The scam continues with a letter saying my maintenance fee is two months over due. I called customer service several times over several months. Their responses were first, you’re all set up and we have been making withdrawals, we’ll research this and get back to you. Second, they said we’ll remove this, it may take a month. Two months later I call customer service after receiving another late payment letter, and explain my previous calls, to resolve this mistake. Now customer service tells me to disregard future letters, we have your information, we will take care of this. Now a collection letter arrives. I call and explain previous conversation and also request an audit of my maintenance billing including the over charge of maintenance fees. I demanded to find out where my payments were going in a detailed monthly, itemized break down. Then in a later phone conversation they tell me I must pay a fee to get that information. I told them this is your mistake, I want to know where my money has been going, and I am not going to give them any money till they send me my requested audit in writing.
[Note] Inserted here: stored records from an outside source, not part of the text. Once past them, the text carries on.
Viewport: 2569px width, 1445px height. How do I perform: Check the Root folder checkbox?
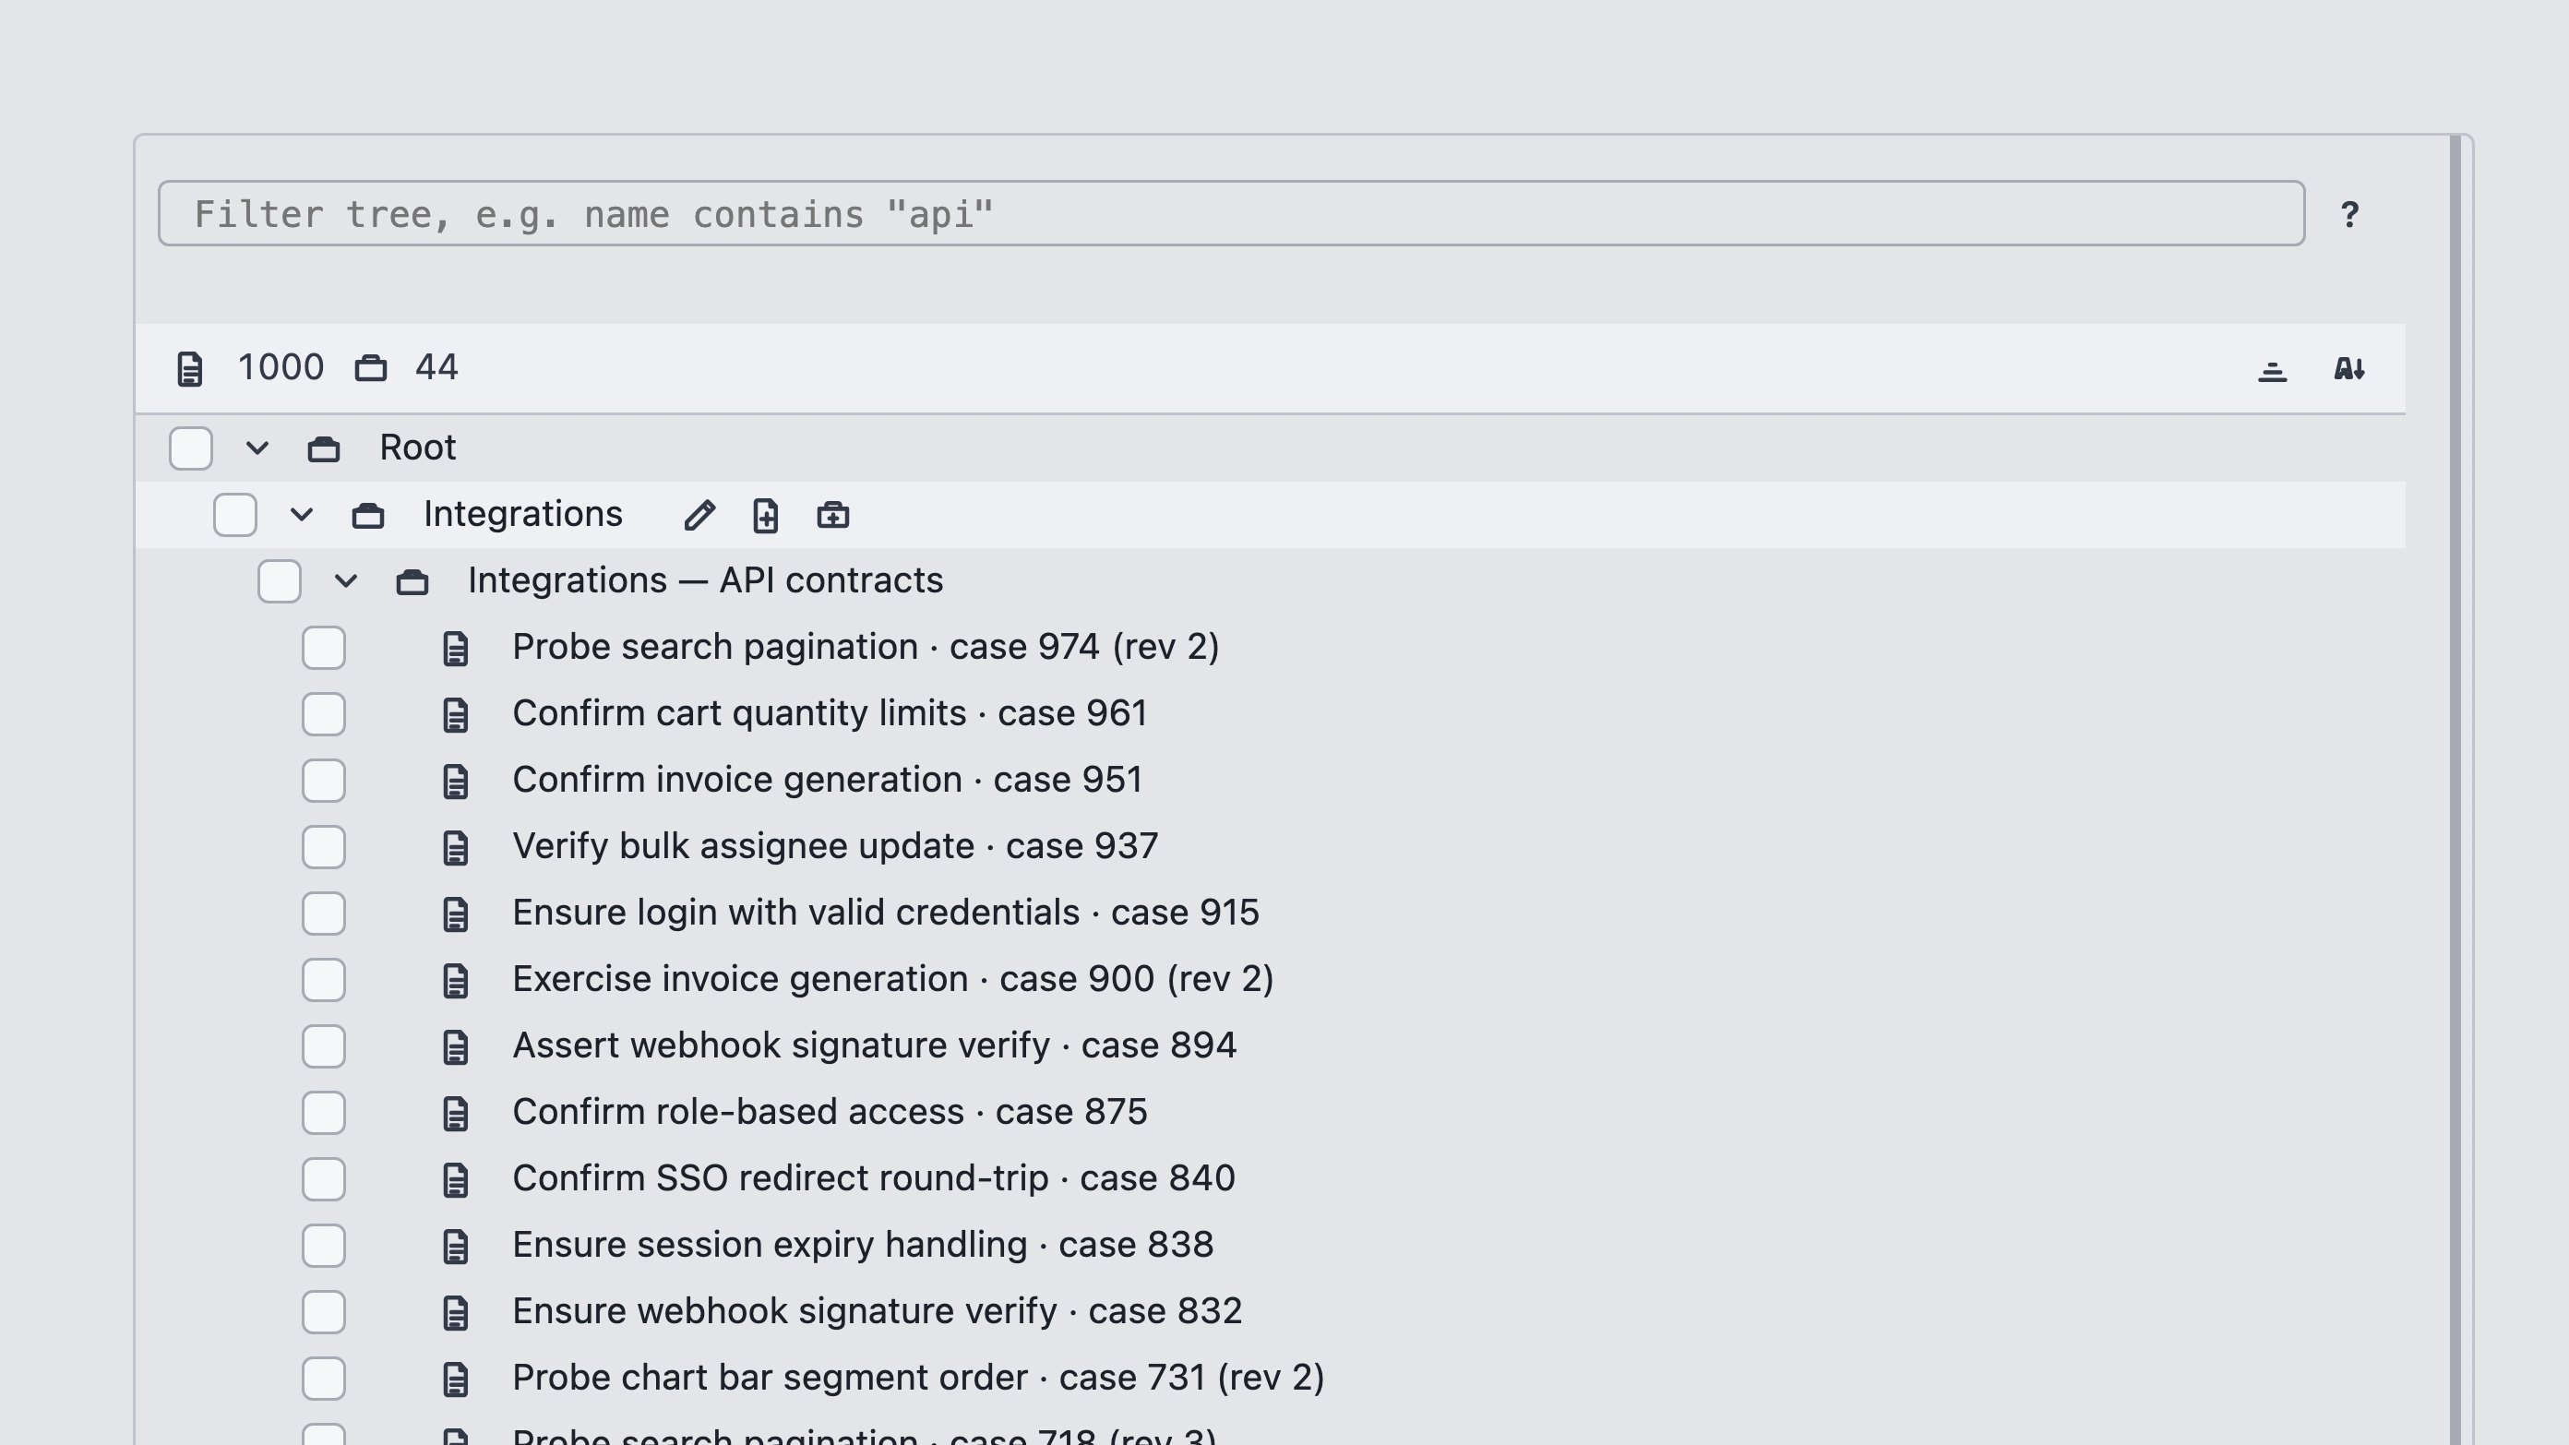(x=190, y=449)
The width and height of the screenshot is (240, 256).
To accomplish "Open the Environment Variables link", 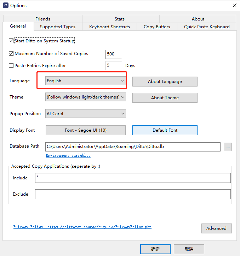I will [68, 155].
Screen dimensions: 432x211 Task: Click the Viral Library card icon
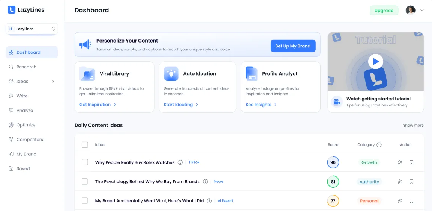click(87, 74)
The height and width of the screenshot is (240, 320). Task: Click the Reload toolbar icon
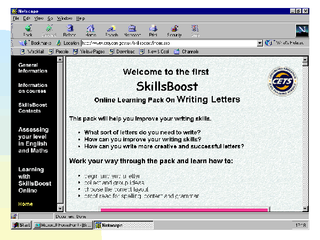click(69, 30)
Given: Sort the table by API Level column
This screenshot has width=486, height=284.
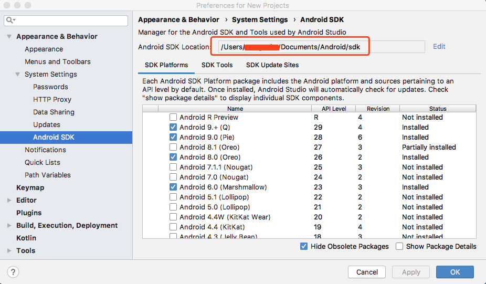Looking at the screenshot, I should [333, 109].
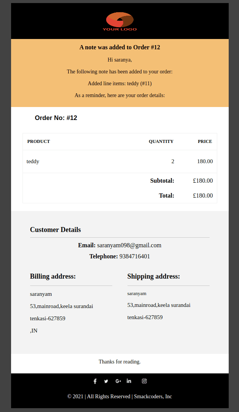
Task: Click the Smackcoders, Inc copyright text
Action: [153, 396]
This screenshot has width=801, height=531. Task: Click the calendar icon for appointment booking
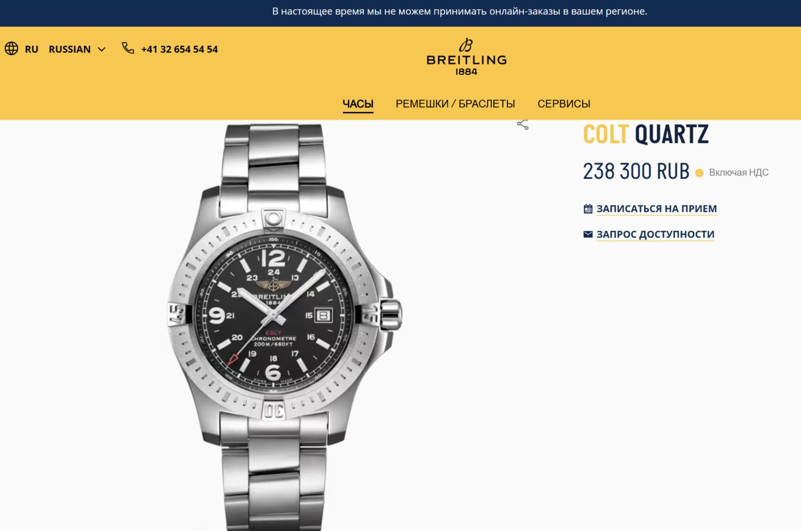(x=588, y=209)
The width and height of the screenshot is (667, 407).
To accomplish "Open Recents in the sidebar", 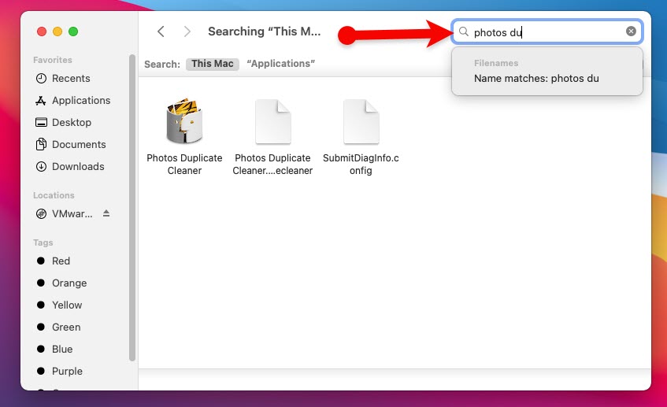I will [x=70, y=79].
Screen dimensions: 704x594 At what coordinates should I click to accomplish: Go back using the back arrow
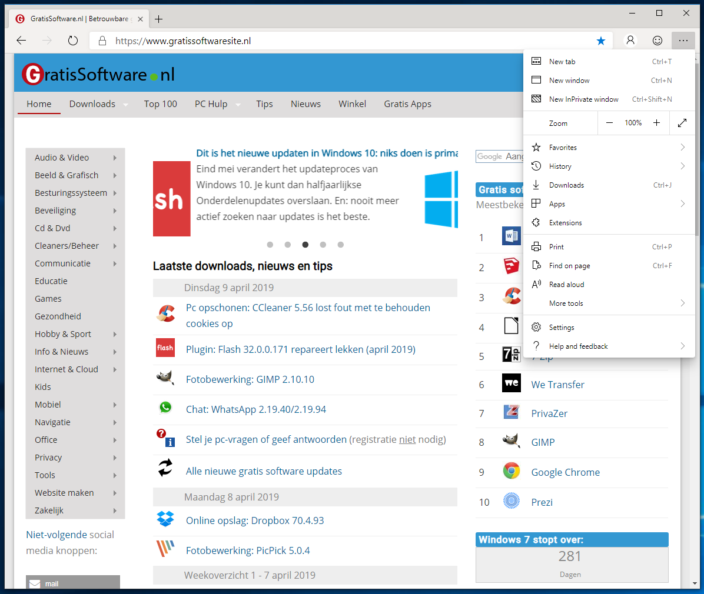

Wyndham, formerly Fairfield, then send collection letters from their Assessment Recovery Group, with mounting monthly fees. In 14 plus phone conversations with these people, they refuse to send me any information in writing. They tell me they want payment, but refuse to put it in writing. They refuse to direct me to anyone else. They refuse to send me a written letter detailing why this is happening. I have written two letters getting no response. In one conversation an ARG representative told me what was on their computer screen, I asked to print that out and mail or email me. They refused. I commented to the Wyndham customer service rep. that it sounds busy there; do you have to call a lot of people? Their response was, Thousands. That sounds like a scam to me when the incentive is to avoid resolution for greater monetary gain.
I am appalled at Wyndham’s lack of effort and avoidance of a detailed and written explanation why this has happened. As it turns out, Wyndham manufactures high revenue from me and apparently thousands of others. I would like to hear from the thousands of others that are on Wyndham Assessment Recovery Group’s call list, if their situations were created by Fairfield/Wyndham for profit. What do I do next?
FrmrWyndham Send email
Feb 23, 2012

Scam promise!

Hey there, I am a former employee of Wyndham and unlike those still drinking the cool aide and working for this company, I completely agree with those complaining. I'm sorry but you have been scammed. As an employee we were trained to sell the product but we as lowly sales people were only given the same information you were as consumers. If you ask questions you are told not to worry about it it doesn't mean anything to you or your sales etc. A few months in to working there I began receiving phone calls from my owners asking for help using the system and took it upon myself to attempt to figure it out for them. The more I learned the, ore I understood that what the customer is told is a vastly distorted variation of the truth. I actually had one manager tell me that I need to check my morals at the door if I feel so bad making a living and to keep my mouth shut. Furthermore I was disciplined numerous times for "blowing out deals" by telling the truth of how the product works and was told that I spread bad morale to my coworkers for imparting some of my new knowledge to them. All in all THERE IS A WAY TO GET OUT OF IT!!! Tell the company you were lied to threaten legal action and document all correspondence. I know this works because it is called a charge back to those of us who work for the devil. If a customer claims they were lied to the deal is severed even after the 7 day recission period has lapsed, I've seen it happen MONTHS after the deal. Just be honest and tell them what you were told that was false or what was left out. The commission the sales person got from your sale is then " charged back" from their checks. It sucks because the majority of them were as clueless as I was so it will hurt them but it will hurt you more. The average "lifespan" of a sales rep is a few mo this to a year mainly because they are being scammed too. I left, and on behalf of myself, I am sorry.